But there is something the vast majority of segments of the Christian church agree on: local churches exist, in part at least, to perpetuate the worship of the Lord God by assembling on the Lord’s Day, Sunday.

Here is the question I want to ask. What is the purpose of that Lord’s Day assembly? It seems to me that most of the church believes (if not in theory, then in practice at least) that the Lord’s Day assembly of the local church should be designed for unbelievers. In fact, many churches view their Sunday worship service as an opportunity to congregationalize lost people and craft an experience that will make the gospel appealing to them. Unchurched Harry is the real center of gravity in the worship.

Think about that. If this is true (and I am convinced it is), then a great many evangelical churches view the worship of the local church in pragmatic terms, as a tool of outreach to unbelievers. And many would have finely nuanced, proof-texted, rational arguments to defend this practice as a positive ecclesiological principle. And praise bands, too.

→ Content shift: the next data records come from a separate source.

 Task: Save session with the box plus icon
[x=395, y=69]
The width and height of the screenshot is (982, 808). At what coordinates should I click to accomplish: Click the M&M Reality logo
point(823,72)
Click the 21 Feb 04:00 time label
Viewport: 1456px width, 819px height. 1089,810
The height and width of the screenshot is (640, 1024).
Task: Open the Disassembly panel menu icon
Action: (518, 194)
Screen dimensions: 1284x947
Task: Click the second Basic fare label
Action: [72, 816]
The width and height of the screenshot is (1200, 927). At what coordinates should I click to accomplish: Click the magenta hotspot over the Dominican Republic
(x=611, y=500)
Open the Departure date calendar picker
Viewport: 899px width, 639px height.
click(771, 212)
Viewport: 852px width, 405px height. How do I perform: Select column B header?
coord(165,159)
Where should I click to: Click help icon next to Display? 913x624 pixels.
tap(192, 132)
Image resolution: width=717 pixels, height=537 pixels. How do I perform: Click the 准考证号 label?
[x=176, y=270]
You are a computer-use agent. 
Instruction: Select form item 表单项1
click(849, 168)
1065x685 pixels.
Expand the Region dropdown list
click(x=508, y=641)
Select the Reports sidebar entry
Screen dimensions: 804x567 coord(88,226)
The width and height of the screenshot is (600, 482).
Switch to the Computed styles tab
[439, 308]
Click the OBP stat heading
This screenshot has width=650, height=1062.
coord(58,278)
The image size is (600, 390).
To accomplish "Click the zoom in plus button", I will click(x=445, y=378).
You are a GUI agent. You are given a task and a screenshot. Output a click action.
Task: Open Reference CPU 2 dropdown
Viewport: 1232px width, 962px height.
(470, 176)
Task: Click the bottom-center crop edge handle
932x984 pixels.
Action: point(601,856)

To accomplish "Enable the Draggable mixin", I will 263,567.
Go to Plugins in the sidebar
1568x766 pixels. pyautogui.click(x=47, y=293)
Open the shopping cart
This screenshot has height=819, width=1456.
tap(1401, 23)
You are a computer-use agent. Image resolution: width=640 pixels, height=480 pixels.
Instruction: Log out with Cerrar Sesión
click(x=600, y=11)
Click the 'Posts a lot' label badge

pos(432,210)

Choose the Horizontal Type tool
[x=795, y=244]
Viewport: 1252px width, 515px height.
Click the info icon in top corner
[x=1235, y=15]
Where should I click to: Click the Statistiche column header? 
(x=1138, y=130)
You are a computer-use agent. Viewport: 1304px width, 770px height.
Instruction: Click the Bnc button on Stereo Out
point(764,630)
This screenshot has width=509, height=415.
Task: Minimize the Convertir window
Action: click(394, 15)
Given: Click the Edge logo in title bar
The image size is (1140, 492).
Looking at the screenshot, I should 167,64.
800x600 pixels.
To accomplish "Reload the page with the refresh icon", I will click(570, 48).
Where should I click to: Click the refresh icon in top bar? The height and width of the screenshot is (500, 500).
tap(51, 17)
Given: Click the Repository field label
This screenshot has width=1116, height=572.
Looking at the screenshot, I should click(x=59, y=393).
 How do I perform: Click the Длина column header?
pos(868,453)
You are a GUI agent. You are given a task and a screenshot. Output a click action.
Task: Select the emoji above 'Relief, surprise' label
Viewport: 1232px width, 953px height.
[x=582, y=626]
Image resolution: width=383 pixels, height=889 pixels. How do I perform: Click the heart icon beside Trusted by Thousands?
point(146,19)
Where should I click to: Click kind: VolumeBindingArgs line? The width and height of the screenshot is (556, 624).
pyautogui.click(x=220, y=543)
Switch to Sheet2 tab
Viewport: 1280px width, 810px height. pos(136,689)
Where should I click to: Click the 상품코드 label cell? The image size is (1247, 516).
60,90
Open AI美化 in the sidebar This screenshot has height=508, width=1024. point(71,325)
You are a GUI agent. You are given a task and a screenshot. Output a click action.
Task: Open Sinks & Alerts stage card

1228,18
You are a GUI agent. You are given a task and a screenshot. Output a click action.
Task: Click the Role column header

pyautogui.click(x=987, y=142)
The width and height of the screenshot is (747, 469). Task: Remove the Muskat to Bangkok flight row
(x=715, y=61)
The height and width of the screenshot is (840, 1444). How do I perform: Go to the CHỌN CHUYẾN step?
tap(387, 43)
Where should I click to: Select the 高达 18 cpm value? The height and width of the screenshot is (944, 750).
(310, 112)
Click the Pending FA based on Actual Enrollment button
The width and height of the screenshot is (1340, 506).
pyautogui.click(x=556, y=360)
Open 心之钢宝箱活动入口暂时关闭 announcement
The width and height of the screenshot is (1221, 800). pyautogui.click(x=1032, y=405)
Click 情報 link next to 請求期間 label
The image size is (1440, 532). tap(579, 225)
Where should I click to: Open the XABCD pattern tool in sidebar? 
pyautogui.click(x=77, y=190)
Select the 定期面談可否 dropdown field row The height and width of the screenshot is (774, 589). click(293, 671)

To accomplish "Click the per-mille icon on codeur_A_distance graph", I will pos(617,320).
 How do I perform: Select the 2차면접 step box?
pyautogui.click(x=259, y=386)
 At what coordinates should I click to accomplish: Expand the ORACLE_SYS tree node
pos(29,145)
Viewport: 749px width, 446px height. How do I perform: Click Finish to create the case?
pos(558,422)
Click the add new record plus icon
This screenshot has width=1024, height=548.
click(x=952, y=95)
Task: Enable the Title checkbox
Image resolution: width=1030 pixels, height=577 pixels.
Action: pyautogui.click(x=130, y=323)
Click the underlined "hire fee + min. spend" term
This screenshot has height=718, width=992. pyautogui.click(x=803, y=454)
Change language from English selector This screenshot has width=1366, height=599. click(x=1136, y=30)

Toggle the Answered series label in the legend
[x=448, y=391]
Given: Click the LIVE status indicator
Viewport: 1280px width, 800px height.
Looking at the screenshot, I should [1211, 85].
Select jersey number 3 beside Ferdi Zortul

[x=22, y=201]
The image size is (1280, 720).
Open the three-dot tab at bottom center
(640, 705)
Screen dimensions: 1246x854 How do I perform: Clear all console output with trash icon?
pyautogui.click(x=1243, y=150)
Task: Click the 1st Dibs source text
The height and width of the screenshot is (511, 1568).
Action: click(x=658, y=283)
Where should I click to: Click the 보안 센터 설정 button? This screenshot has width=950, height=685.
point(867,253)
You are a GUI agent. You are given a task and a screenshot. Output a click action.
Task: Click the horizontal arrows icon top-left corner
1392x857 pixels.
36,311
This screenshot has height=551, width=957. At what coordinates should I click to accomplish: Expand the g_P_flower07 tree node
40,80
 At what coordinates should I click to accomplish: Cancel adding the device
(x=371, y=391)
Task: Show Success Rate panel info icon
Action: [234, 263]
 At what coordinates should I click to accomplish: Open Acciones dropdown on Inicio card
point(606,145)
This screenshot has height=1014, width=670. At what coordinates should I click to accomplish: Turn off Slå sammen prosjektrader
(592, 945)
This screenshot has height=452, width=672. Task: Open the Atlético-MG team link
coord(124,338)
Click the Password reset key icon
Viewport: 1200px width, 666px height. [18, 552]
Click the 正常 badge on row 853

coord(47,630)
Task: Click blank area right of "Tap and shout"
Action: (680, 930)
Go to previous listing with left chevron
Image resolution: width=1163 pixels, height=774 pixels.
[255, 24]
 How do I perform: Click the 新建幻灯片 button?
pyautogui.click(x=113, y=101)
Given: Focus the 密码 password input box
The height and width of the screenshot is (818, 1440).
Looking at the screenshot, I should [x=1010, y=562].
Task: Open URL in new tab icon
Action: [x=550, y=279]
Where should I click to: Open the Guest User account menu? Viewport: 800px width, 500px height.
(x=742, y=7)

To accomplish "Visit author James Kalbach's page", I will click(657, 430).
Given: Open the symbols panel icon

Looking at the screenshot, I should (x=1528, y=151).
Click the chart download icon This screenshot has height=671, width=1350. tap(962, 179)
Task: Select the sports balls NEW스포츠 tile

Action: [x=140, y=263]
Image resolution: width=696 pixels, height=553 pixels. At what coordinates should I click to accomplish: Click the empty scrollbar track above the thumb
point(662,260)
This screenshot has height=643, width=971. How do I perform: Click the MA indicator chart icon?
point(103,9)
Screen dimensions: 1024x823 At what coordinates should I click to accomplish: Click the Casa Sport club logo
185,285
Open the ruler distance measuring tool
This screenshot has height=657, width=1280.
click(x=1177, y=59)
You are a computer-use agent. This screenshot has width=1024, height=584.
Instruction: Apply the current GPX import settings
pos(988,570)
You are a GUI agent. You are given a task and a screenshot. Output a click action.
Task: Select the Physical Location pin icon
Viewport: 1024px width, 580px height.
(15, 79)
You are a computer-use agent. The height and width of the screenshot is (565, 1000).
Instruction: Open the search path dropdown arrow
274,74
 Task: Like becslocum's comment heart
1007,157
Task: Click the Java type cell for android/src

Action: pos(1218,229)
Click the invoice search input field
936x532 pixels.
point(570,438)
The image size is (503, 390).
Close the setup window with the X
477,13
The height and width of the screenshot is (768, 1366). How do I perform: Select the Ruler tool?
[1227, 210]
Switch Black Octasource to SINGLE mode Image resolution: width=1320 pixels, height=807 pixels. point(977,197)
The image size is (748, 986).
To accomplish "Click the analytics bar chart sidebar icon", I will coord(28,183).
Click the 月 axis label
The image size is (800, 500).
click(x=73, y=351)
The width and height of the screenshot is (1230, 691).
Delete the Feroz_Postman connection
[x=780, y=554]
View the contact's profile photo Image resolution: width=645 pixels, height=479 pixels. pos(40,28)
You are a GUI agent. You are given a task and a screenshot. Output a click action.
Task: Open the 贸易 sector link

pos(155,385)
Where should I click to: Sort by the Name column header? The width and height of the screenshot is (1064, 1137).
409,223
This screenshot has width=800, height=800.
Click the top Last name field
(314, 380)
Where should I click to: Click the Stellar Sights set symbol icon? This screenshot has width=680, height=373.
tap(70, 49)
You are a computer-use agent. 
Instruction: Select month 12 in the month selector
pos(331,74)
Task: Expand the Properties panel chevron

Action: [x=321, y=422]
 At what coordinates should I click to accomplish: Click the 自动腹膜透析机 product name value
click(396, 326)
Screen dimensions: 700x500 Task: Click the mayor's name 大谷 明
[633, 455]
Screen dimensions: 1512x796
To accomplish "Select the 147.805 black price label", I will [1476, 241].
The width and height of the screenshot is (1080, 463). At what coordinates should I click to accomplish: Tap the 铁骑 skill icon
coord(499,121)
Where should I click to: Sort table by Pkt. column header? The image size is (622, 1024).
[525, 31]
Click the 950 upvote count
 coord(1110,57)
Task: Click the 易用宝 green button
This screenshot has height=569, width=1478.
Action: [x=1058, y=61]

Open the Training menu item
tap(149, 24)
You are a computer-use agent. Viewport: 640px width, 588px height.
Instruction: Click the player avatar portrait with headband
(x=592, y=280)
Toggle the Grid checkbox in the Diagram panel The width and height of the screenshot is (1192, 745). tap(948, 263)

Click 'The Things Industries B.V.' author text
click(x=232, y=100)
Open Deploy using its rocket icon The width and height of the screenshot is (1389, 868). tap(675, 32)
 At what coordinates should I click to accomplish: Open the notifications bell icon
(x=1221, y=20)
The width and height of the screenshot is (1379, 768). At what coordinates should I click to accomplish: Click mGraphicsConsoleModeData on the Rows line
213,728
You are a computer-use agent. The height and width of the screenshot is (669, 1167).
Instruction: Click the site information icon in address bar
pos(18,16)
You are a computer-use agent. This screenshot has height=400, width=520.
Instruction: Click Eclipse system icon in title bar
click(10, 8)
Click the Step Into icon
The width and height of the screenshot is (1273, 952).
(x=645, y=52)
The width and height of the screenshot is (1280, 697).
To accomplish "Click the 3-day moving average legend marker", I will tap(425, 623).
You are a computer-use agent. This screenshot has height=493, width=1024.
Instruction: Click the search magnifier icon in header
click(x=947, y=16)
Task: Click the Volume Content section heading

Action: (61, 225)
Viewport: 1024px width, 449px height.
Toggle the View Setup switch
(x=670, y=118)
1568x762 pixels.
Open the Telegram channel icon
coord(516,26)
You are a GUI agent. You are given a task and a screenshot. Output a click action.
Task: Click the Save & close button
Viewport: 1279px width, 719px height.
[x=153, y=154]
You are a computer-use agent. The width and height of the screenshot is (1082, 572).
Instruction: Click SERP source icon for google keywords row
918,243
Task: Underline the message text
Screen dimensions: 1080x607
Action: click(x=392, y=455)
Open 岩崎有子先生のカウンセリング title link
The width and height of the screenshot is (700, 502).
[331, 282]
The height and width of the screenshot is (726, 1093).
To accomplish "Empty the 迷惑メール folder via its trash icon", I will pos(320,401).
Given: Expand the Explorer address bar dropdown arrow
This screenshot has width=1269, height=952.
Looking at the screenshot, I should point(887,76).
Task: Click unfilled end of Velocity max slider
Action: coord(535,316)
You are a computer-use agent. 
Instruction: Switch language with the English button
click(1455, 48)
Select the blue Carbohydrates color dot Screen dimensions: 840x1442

But here is precisely where the church needs reformation. Precisely because the church is for the world, because the church exists as a missional community, the local church’s Lord’s Day assembly must be designed for the church. As someone has said, in her worship the church “does the world right.” In Lord’s Day worship God meets with His people, calling them to Himself, cleansing them of their sin, consecrating them through His Word, communing with them at His table, and then commissioning them to go out in to the world with the gospel of grace. In the Lord’s Day assembly, God is glorified among His people — and among the nations — as an all-sufficient and glorious Savior and Lord. The Triune God blesses His people and shapes them into Christ’s image through the cross-shaped liturgy of gospel-steeped worship. God’s people receive His grace, and in the power of that grace, they are impelled to take the gospel into the world. The flow is out from the grace of worship and into the world to complete the Great Commission by the power of the Spirit.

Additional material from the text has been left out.